« Écrire » : un mot d’ordre pour l’UNIGE, qui plus est en Lettres. Écrire, oui, mais écrire quoi ? – Dans le cadre d’un partenariat conclu avec l’Atelier d’écriture (BA7) du Département de langue et littérature françaises modernes (animé par Guy Poitry), R.E.E.L. vous propose une immersion régulière dans l’écriture créative… Comme quoi, « université » rime aussi avec « créativité » !

Aujourd’hui, c’est une nouvelle critique littéraire, signée cette fois-ci par Antoine Morisod. Point de vue mitigé sur un roman du journaliste Chang Kang-myoung, Parce que je déteste la Corée… Merci pour cette critique !

Fuir la Corée

Parce que je déteste la Corée est un court récit où se succèdent comparaisons, choix et critiques.
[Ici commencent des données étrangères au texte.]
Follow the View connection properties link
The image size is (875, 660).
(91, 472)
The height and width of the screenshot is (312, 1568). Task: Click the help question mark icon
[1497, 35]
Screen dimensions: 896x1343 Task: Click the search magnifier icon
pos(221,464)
Dans la société de la Corée du Sud, l’un des quatre dragons asiatiques, la réussite professionnelle est primordiale. Mais Kyena, narratrice et héroïne du roman, en est exclue par ses origines modestes. Afin d’échapper au carcan qui la maintient au bas de l’échelle sociale, elle décide d’émigrer en Australie. Là-bas, entre découverte d’une nouvelle société et critique de l’ancienne, elle va commencer une autre vie, faire d’autres expériences.

Il paraît évident que Chang Kang-myoung, ancien journaliste et auteur d’un précédent livre sur le même sujet, s’adresse avant tout aux Coréens eux-mêmes, plutôt que de viser une audience internationale. Toutefois, il ouvre une dimension relativement méconnue au public occidental : le mal-être sociétal en Corée.
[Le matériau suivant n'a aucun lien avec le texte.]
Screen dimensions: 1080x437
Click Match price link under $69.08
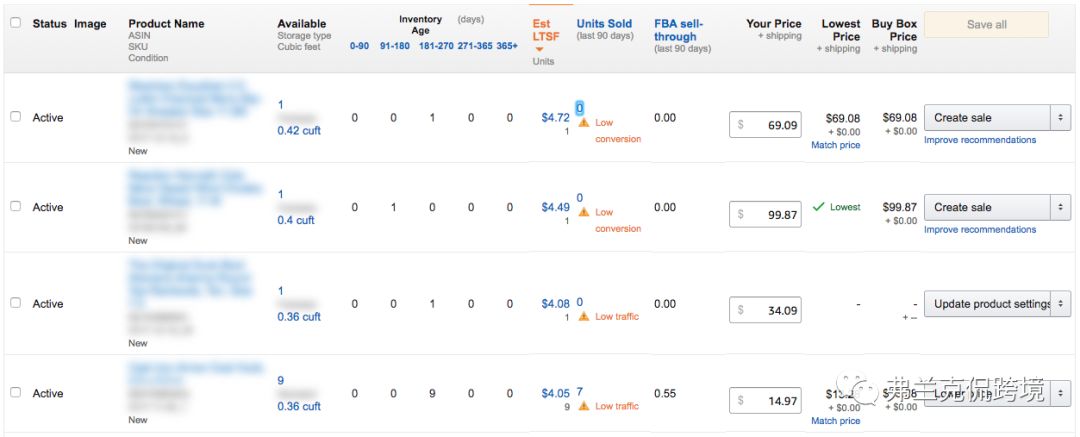click(x=835, y=145)
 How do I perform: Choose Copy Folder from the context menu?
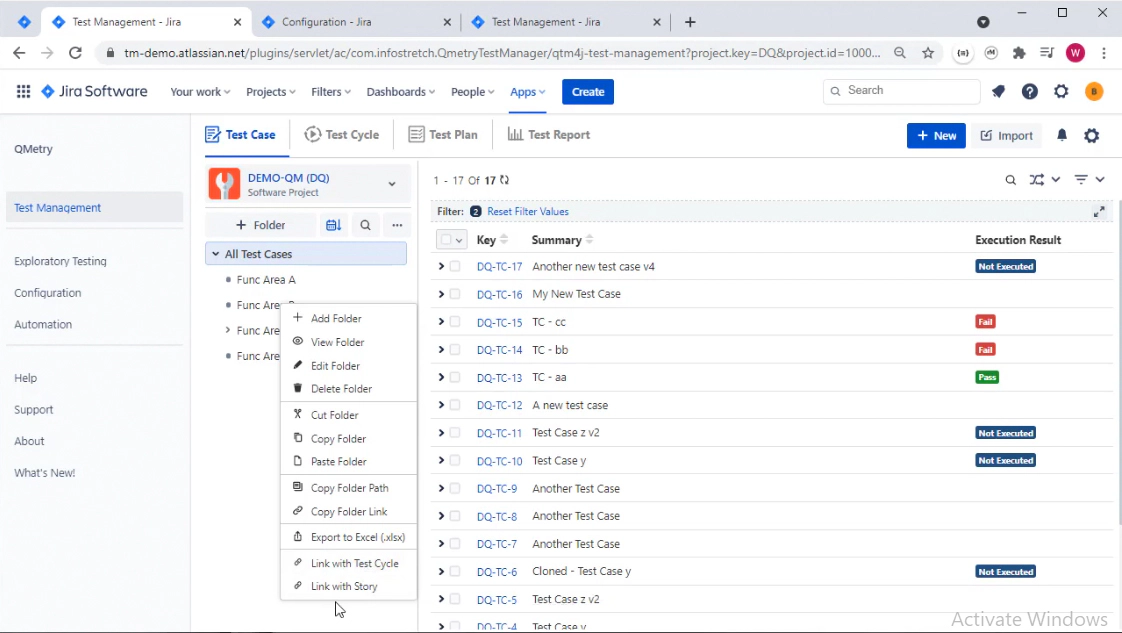point(338,438)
L’histoire est assez prévisible, attendue, seule la critique même de la société sud-coréenne apporte un élément de fraîcheur. Le ton simple, racoleur et parfois vulgaire contribue à décrédibiliser le message en tentant maladroitement de prendre à partie le lecteur, dans un semblant d’impression de dialogue avec Kyena. Il n’en reste pas moins que ce livre propose un point de vue construit, élaboré et concret sur la Corée, l’auteur illustrant le mécontentement d’une jeunesse demeurée à l’écart de l’essor économique.

Antoine Morisod

Référence : Chang Kang-myoung, Parce que je déteste la Corée, trad. du coréen par L. Yeong-hee et M. Basnel, Éditions Picquier, 2017, 164 pp.